Items taken from a data source
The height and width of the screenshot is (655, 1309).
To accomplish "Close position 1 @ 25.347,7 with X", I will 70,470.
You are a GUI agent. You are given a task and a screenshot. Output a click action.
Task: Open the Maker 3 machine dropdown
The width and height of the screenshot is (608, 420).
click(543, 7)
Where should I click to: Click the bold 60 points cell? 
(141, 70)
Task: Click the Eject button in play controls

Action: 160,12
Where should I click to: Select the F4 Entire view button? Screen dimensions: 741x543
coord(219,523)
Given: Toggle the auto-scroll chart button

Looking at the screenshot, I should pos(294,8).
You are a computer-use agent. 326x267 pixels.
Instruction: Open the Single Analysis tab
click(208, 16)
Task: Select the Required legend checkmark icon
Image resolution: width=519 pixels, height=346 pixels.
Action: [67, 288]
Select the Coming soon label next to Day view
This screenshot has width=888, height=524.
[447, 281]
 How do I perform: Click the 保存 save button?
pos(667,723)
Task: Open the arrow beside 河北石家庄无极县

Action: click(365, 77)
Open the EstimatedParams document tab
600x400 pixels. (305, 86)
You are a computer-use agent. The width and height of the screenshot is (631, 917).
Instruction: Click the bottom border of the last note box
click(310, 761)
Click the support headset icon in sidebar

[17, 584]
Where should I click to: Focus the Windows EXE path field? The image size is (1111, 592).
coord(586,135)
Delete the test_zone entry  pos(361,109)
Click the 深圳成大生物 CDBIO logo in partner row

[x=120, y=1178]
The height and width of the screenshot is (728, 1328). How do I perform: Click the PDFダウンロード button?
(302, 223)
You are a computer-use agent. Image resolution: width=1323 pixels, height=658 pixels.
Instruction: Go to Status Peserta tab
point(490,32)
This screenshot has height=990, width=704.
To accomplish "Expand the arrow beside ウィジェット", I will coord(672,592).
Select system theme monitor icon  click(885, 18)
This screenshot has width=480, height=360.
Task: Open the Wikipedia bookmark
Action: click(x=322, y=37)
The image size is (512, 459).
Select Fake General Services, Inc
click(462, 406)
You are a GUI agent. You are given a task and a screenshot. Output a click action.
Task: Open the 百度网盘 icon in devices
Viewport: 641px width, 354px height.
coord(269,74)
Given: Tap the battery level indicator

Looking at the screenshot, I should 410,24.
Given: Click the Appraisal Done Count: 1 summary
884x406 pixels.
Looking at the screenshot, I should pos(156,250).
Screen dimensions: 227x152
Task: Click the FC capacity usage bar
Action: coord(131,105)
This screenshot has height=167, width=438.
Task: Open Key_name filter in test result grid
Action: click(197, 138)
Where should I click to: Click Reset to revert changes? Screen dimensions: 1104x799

» **Task requirements**: Output every one of the lines above, word for word and in the same order.

» **Written solution**:
The height and width of the screenshot is (655, 1309).
To accomplish "Close position 1 @ 25.347,7 with X", I will 70,470.
You are a GUI agent. You are given a task and a screenshot. Output a click action.
Task: Open the Maker 3 machine dropdown
The width and height of the screenshot is (608, 420).
click(543, 7)
Where should I click to: Click the bold 60 points cell? 
(141, 70)
Task: Click the Eject button in play controls

Action: 160,12
Where should I click to: Select the F4 Entire view button? Screen dimensions: 741x543
coord(219,523)
Given: Toggle the auto-scroll chart button

Looking at the screenshot, I should pos(294,8).
You are a computer-use agent. 326x267 pixels.
Instruction: Open the Single Analysis tab
click(208, 16)
Task: Select the Required legend checkmark icon
Image resolution: width=519 pixels, height=346 pixels.
Action: [67, 288]
Select the Coming soon label next to Day view
This screenshot has width=888, height=524.
[447, 281]
 How do I perform: Click the 保存 save button?
pos(667,723)
Task: Open the arrow beside 河北石家庄无极县

Action: click(365, 77)
Open the EstimatedParams document tab
600x400 pixels. (305, 86)
You are a computer-use agent. The width and height of the screenshot is (631, 917).
Instruction: Click the bottom border of the last note box
click(310, 761)
Click the support headset icon in sidebar

[17, 584]
Where should I click to: Focus the Windows EXE path field? The image size is (1111, 592).
coord(586,135)
Delete the test_zone entry  pos(361,109)
Click the 深圳成大生物 CDBIO logo in partner row

[x=120, y=1178]
The height and width of the screenshot is (728, 1328). How do I perform: Click the PDFダウンロード button?
(302, 223)
You are a computer-use agent. Image resolution: width=1323 pixels, height=658 pixels.
Instruction: Go to Status Peserta tab
point(490,32)
This screenshot has height=990, width=704.
To accomplish "Expand the arrow beside ウィジェット", I will coord(672,592).
Select system theme monitor icon  click(885, 18)
This screenshot has width=480, height=360.
Task: Open the Wikipedia bookmark
Action: click(x=322, y=37)
The image size is (512, 459).
Select Fake General Services, Inc
click(462, 406)
You are a GUI agent. You are given a task and a screenshot. Output a click action.
Task: Open the 百度网盘 icon in devices
Viewport: 641px width, 354px height.
coord(269,74)
Given: Tap the battery level indicator

Looking at the screenshot, I should 410,24.
Given: Click the Appraisal Done Count: 1 summary
884x406 pixels.
Looking at the screenshot, I should pos(156,250).
Screen dimensions: 227x152
Task: Click the FC capacity usage bar
Action: coord(131,105)
This screenshot has height=167, width=438.
Task: Open Key_name filter in test result grid
Action: click(197, 138)
Where should I click to: Click Reset to revert changes? Screen dimensions: 1104x799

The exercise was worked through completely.